RESULTS Table 1. Comparison of SDA results with culture results for detection of M. tuberculosis complex

*M. kansasii, M. szulgai Table 2. Comparison of SDA results with culture and resolved results for the clinical diagnosis of tuberculosis

*M. kansasii, M. szulgai Results including specimens from patients under therapy more than 7 days

• Initial overall sensitivity and specificity of the BDProbeTec™ ET System for the 727 specimens analyzed were 91.5 and 94.4%, respectively. Of the 82 culture positive specimens 75 were DTB positive, and of the 645 culture negative specimens 609 were DTB negative. For smear positive specimens the sensitivity and specificity of the DTB assay were 100% each, and for smear negative specimens 85.1 and 94.4%, respectively. The 2 specimens yielding isolates of NTM, M. kansasii and M. szulgai, were correct negative by the DTB assay (Table 1).
• After combining culture results and clinical data for the patients the sensitivity and specificity for the DTB test were 92.5 and 96.1%, respectively (Table 2). A total of 86 specimens were collected from patients with a diagnosis of pulmonary tuberculosis, in accordance with a positive rate of 11.8%.
• The internal amplification controls indicated that no inhibition of the SDA reaction was detected in any specimen.
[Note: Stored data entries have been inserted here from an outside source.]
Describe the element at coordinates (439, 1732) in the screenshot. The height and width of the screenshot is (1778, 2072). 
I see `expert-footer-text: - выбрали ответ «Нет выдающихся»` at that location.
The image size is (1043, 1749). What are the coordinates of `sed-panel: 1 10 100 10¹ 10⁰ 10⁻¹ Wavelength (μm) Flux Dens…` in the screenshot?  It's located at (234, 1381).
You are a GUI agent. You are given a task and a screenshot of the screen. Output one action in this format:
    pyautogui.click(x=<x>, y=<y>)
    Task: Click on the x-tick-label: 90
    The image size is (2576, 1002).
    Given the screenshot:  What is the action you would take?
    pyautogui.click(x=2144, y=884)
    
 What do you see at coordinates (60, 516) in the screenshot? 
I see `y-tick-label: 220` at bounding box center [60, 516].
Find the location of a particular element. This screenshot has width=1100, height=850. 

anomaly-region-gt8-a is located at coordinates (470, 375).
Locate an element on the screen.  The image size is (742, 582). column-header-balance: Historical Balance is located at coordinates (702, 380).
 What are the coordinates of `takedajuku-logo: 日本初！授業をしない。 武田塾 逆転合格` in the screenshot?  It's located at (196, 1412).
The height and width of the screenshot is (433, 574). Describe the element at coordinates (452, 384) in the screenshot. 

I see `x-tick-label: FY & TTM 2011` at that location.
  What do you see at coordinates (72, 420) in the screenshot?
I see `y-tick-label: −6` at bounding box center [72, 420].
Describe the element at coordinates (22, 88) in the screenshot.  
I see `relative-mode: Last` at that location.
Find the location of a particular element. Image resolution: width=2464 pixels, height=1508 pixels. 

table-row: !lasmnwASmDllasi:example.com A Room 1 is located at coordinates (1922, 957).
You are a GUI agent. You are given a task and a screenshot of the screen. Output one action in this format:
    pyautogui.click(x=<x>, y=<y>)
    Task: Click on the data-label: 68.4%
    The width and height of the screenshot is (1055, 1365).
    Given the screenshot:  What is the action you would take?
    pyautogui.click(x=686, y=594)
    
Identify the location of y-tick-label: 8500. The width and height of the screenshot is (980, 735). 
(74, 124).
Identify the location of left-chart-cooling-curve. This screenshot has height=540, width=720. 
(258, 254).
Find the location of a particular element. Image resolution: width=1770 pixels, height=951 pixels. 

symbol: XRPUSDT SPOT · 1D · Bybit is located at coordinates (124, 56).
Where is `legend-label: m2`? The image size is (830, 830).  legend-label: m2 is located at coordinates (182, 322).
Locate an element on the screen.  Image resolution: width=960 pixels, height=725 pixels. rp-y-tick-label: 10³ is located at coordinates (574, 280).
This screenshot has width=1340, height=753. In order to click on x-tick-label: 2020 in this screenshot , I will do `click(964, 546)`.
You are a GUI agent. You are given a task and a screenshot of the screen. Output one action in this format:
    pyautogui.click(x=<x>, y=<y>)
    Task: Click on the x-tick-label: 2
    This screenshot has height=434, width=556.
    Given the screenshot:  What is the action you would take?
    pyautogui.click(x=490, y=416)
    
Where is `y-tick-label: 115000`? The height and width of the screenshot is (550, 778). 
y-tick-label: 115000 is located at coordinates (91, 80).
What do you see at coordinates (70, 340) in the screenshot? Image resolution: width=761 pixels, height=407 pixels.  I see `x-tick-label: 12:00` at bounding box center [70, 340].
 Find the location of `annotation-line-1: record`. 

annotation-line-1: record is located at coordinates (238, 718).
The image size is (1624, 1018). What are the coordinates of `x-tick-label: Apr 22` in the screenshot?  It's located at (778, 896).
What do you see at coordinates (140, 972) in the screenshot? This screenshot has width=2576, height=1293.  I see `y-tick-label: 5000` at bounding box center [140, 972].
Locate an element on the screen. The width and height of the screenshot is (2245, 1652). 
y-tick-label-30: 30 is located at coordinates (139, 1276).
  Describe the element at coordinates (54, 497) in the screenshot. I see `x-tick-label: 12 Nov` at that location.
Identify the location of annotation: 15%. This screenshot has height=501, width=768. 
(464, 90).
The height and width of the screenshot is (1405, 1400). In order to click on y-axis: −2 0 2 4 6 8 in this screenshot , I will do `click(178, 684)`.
Table 3. Comparison of SDA results with culture results for detection of M. tuberculosis complex excluding specimens from patients under therapy > 7 days

*M. kansasii Table 4. Comparison of SDA results with culture and resolved results for the clinical diagnosis of tuberculosis excluding specimens from patients under therapy >7 days

*M. kansasii Results excluding specimens from patients under therapy more than 7 days

• Out of the 727 specimens 674 were collected from patients receiving no or not more than 7 days treatment for tuberculosis. Of the 61 culture positive results 56 were DTB positive and out of the 613 culture negative specimens 586 were DTB negative . Compared to the culture results the sensitivity and specificity was 91.8 and 95.6%, respectively (Table 3).
• A total of 61 specimens were from patients with a diagnosis of tuberculosis on the basis of clinical and microbiological findings. Of the 28 samples which were smear and culture positive for M. tuberculosis, all were DTB positive. Thirty-eight specimens were smear negative but culture positive; 33 were DTB positive. The sensitivity and specificity were 92.4 and 96.4%, respectively for the resolved data (Table 4).

CONCLUSIONS

• The BDProbeTec™ ET System is a sensitive and specific method for the rapid direct detection of M. tuberculosis, even in smear negative specimens. Although at present amplification assays cannot replace the conventional culture methods, the SDA assay was found to be highly sensitive and specific for the detection of M. tuberculosis in pulmonary specimens. The assay protocol was easy to perform and was suitable for a routine bacteriology laboratory’s work flow.